[Collection entries]
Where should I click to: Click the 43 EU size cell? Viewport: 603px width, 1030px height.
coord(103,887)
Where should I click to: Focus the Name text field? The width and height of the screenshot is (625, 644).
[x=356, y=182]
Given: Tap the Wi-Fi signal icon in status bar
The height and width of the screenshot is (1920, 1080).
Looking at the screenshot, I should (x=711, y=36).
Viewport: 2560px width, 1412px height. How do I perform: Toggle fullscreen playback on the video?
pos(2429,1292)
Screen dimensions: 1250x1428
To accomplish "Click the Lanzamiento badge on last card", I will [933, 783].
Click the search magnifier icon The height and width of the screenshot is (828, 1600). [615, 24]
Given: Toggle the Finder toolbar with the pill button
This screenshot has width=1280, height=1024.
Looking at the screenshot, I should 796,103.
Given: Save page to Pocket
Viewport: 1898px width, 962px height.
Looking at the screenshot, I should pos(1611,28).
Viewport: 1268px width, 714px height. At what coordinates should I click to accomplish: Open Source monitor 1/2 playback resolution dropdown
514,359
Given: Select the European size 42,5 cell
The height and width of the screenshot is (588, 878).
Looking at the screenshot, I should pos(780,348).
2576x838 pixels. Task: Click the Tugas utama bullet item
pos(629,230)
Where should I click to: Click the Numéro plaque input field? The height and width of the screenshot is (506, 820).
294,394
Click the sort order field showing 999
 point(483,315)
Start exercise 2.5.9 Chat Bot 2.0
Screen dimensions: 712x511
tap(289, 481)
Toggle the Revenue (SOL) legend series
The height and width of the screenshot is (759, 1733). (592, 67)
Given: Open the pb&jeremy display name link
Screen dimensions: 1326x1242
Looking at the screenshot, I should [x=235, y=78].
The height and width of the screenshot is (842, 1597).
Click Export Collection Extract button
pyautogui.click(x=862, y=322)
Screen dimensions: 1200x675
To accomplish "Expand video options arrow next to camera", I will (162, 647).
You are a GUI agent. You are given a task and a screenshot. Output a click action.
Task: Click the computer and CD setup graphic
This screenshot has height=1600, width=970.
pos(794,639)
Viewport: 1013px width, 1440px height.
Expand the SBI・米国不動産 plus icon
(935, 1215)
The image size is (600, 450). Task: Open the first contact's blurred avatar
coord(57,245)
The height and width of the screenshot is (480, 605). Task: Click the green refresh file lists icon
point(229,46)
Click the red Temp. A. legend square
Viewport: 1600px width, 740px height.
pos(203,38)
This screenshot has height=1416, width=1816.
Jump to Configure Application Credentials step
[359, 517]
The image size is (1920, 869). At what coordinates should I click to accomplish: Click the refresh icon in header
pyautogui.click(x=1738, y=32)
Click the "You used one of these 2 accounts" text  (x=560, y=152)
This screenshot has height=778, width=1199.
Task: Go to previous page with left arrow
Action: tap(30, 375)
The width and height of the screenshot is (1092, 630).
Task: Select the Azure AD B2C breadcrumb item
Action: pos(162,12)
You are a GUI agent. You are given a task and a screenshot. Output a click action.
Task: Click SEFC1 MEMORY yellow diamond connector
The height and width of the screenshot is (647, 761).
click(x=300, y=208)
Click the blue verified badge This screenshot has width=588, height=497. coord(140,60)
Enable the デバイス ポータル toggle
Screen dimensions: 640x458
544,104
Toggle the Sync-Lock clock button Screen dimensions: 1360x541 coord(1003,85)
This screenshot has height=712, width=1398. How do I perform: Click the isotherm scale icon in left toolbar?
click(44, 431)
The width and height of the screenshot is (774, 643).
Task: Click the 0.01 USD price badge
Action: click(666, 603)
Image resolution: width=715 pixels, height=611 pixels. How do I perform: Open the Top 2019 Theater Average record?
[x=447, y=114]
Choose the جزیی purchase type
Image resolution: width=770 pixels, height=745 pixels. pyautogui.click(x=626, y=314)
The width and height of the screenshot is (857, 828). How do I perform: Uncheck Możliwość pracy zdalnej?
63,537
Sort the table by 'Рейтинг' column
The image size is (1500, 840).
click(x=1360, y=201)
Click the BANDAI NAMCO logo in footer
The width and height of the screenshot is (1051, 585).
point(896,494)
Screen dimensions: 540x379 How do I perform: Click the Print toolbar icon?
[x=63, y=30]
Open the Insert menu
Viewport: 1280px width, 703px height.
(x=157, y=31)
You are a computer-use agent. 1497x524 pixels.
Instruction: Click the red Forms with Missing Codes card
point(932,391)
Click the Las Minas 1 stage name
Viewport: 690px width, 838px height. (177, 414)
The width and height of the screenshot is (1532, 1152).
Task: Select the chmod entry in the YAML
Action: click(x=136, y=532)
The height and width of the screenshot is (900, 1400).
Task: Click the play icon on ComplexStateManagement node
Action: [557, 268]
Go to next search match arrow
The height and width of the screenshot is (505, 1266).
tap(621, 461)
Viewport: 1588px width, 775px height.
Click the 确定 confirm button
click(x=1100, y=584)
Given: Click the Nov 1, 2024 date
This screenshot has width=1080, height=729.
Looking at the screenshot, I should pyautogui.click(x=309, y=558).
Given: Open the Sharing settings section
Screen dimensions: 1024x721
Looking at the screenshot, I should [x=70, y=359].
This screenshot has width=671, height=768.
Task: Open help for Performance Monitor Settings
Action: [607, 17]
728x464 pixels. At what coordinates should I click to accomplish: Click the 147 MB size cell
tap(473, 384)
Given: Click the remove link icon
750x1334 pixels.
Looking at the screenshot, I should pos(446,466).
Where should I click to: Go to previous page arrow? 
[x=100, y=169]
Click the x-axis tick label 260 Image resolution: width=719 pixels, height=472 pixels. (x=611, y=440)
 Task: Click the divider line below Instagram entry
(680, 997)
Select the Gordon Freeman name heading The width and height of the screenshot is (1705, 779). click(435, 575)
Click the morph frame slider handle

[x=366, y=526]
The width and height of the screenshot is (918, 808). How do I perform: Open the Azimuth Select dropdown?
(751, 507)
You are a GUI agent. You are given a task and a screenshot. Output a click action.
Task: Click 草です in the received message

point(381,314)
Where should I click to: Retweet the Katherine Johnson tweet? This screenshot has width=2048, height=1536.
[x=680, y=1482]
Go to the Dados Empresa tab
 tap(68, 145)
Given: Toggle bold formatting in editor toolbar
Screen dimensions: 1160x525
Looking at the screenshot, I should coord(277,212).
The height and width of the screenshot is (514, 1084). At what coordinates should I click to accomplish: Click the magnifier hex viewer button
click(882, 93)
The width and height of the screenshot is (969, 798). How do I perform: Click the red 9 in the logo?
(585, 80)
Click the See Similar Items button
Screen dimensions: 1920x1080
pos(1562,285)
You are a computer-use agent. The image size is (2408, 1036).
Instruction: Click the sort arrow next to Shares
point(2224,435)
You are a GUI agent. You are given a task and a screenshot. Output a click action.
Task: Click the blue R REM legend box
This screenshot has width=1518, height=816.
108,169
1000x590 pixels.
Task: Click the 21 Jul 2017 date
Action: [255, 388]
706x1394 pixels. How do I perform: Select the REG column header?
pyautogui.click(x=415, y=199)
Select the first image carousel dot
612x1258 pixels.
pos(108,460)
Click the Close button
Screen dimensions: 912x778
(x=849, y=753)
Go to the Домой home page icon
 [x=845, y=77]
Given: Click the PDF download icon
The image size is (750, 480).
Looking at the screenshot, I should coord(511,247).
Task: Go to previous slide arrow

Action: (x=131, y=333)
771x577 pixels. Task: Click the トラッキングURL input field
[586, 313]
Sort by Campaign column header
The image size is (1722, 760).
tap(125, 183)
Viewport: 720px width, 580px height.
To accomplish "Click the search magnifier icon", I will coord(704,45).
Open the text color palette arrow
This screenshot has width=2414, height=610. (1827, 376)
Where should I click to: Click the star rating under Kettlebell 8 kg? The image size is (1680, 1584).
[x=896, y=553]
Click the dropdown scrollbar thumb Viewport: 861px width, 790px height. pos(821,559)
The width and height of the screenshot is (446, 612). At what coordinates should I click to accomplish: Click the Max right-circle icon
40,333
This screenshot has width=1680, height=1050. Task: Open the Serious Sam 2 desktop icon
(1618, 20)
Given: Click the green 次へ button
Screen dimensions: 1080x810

#### Task directions:
Above are the entries. Quote exactly the lines from the one bearing "Screen dimensions: 1024x721" through the one bearing "Given: Click the remove link icon".

#### Written solution:
Screen dimensions: 1024x721
Looking at the screenshot, I should [x=70, y=359].
This screenshot has width=671, height=768.
Task: Open help for Performance Monitor Settings
Action: [607, 17]
728x464 pixels. At what coordinates should I click to accomplish: Click the 147 MB size cell
tap(473, 384)
Given: Click the remove link icon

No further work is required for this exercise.